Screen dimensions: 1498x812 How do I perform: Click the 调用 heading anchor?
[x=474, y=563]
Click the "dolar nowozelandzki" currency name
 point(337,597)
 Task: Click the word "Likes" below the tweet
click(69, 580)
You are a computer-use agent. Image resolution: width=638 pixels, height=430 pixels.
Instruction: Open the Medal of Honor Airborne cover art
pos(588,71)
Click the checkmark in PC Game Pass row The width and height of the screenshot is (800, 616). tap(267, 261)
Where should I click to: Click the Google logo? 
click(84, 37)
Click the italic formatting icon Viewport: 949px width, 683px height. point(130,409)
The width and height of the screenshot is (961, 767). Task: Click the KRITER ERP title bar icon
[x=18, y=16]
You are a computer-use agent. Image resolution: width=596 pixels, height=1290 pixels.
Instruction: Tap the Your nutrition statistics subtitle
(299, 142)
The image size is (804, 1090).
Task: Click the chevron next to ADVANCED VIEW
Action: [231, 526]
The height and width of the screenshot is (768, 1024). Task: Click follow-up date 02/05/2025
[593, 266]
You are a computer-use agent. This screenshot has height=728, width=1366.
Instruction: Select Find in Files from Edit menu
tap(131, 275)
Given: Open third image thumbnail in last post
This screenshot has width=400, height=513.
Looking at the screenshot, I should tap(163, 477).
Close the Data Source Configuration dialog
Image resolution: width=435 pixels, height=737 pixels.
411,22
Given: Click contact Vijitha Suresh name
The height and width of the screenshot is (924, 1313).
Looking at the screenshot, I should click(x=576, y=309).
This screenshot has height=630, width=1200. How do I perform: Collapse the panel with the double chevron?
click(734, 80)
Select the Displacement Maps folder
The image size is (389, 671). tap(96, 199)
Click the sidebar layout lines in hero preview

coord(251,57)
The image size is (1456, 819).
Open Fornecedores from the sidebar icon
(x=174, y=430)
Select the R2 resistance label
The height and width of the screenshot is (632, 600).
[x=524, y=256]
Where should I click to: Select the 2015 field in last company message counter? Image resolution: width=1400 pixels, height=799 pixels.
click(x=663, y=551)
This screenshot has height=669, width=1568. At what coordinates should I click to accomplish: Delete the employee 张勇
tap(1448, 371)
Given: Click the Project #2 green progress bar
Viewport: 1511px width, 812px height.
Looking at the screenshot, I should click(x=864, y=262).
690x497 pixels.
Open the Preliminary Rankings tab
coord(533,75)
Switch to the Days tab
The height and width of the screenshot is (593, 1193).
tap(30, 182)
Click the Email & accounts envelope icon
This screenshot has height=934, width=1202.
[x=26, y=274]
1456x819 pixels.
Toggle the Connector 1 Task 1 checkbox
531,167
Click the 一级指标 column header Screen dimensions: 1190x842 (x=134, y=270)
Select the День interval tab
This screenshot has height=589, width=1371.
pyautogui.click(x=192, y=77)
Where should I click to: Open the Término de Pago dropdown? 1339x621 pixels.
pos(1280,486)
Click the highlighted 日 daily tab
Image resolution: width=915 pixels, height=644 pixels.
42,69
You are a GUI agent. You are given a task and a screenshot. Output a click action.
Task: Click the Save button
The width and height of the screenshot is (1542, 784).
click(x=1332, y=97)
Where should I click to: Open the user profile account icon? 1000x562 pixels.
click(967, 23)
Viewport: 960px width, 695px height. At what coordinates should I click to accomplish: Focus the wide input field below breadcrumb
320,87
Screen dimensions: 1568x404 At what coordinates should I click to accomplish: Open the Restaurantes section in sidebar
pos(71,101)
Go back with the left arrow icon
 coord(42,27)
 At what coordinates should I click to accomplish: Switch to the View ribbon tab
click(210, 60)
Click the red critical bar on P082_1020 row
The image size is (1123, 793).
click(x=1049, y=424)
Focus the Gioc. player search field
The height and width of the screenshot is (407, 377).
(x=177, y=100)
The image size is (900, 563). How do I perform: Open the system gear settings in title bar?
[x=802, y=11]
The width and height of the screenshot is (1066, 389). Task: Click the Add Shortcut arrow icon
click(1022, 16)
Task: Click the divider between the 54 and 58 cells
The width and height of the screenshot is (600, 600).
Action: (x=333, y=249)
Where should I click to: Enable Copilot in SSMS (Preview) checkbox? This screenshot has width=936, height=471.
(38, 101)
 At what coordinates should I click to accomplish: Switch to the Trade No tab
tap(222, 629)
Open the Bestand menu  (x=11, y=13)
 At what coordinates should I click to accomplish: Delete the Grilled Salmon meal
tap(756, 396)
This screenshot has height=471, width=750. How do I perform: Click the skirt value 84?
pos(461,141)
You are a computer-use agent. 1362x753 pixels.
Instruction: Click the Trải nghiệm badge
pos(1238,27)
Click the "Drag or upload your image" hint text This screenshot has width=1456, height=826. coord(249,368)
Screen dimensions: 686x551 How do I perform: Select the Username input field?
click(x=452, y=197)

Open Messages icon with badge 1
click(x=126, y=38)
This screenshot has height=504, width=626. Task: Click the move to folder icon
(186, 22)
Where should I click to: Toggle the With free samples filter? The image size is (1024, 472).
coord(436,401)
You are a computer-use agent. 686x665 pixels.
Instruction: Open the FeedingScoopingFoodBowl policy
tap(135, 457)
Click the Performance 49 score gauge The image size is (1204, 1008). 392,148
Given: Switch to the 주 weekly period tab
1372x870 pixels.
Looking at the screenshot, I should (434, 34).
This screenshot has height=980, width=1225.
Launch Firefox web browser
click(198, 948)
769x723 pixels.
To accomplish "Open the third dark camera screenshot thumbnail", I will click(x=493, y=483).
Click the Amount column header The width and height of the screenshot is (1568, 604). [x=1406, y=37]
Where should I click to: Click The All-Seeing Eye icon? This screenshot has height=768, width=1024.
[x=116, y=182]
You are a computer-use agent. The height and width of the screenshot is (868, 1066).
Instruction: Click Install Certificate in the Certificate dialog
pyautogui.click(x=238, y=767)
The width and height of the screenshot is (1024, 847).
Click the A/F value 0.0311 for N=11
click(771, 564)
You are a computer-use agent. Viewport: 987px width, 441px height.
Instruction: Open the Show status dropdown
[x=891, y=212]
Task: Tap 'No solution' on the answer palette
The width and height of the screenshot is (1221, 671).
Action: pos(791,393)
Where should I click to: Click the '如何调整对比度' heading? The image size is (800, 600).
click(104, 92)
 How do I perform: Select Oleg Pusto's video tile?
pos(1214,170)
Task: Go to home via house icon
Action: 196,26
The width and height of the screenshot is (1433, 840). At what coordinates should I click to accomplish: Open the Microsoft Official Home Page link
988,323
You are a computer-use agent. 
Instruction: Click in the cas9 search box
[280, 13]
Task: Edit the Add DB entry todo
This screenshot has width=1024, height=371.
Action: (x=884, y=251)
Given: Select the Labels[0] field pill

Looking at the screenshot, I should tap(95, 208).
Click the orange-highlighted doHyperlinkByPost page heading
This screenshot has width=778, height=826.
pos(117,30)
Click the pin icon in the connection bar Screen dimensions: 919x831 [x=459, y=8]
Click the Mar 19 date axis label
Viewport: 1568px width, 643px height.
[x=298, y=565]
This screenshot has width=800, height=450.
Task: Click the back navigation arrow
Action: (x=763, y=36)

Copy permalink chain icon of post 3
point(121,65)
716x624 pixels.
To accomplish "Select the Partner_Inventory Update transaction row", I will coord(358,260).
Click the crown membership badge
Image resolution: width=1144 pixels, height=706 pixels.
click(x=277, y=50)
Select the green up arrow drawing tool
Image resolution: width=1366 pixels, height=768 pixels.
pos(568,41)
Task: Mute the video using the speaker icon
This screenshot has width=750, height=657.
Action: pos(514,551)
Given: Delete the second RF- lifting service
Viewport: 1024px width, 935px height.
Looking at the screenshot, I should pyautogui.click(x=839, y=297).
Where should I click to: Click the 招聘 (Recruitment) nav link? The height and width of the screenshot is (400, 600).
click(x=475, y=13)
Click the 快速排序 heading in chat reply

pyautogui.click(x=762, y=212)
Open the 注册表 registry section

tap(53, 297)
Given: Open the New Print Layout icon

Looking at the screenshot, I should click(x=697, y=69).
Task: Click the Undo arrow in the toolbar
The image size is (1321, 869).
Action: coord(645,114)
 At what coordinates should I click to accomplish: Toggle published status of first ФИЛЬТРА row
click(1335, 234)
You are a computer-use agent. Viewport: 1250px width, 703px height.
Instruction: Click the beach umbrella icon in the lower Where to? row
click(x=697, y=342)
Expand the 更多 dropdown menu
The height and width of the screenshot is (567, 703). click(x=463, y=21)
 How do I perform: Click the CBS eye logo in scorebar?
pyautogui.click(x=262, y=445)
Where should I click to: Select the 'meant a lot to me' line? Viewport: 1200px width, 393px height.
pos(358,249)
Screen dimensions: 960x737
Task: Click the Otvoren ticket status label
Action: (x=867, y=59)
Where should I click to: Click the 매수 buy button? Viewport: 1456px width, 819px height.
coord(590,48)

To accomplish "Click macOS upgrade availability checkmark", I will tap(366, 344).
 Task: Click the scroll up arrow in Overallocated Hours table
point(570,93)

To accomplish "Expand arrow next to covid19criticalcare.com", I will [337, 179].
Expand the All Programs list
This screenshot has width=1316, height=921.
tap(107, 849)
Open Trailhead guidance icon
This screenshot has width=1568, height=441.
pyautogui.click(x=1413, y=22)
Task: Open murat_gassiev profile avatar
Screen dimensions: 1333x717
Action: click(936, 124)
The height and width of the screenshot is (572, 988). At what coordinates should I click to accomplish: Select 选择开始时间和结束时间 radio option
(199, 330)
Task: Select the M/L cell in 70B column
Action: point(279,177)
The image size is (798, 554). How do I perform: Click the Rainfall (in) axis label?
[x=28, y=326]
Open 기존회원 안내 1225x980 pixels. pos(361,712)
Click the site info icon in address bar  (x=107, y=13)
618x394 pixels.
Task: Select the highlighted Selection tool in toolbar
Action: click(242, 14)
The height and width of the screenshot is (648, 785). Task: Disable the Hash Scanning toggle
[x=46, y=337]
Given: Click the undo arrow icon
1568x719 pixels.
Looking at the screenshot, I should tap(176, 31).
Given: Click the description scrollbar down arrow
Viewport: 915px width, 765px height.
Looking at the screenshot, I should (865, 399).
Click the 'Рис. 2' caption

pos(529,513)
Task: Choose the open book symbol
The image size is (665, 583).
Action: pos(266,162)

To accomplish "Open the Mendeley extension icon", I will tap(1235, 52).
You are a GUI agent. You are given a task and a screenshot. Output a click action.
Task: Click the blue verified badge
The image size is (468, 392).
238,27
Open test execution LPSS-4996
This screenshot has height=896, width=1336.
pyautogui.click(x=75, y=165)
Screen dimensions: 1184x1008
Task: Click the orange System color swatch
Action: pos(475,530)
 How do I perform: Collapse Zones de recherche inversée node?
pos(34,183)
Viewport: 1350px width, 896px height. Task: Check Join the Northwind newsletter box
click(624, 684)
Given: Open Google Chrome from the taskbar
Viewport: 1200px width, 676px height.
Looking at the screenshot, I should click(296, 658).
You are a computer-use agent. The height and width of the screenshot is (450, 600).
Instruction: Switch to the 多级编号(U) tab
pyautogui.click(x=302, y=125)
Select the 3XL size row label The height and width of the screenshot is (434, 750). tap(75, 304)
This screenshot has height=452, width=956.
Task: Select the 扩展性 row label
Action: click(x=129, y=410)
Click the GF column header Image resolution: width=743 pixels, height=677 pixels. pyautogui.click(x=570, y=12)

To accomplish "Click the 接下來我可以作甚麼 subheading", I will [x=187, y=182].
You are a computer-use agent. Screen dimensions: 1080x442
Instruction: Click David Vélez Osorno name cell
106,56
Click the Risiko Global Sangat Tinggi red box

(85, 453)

^^^^

§ Your instructions: Please give an exact restatement of only the lines from the beginning of the material above to the line with "Click the italic", inclusive.

§ Task answer:
Screen dimensions: 1498x812 How do I perform: Click the 调用 heading anchor?
[x=474, y=563]
Click the "dolar nowozelandzki" currency name
 point(337,597)
 Task: Click the word "Likes" below the tweet
click(69, 580)
You are a computer-use agent. Image resolution: width=638 pixels, height=430 pixels.
Instruction: Open the Medal of Honor Airborne cover art
pos(588,71)
Click the checkmark in PC Game Pass row The width and height of the screenshot is (800, 616). tap(267, 261)
Where should I click to: Click the Google logo? 
click(84, 37)
Click the italic formatting icon Viewport: 949px width, 683px height. point(130,409)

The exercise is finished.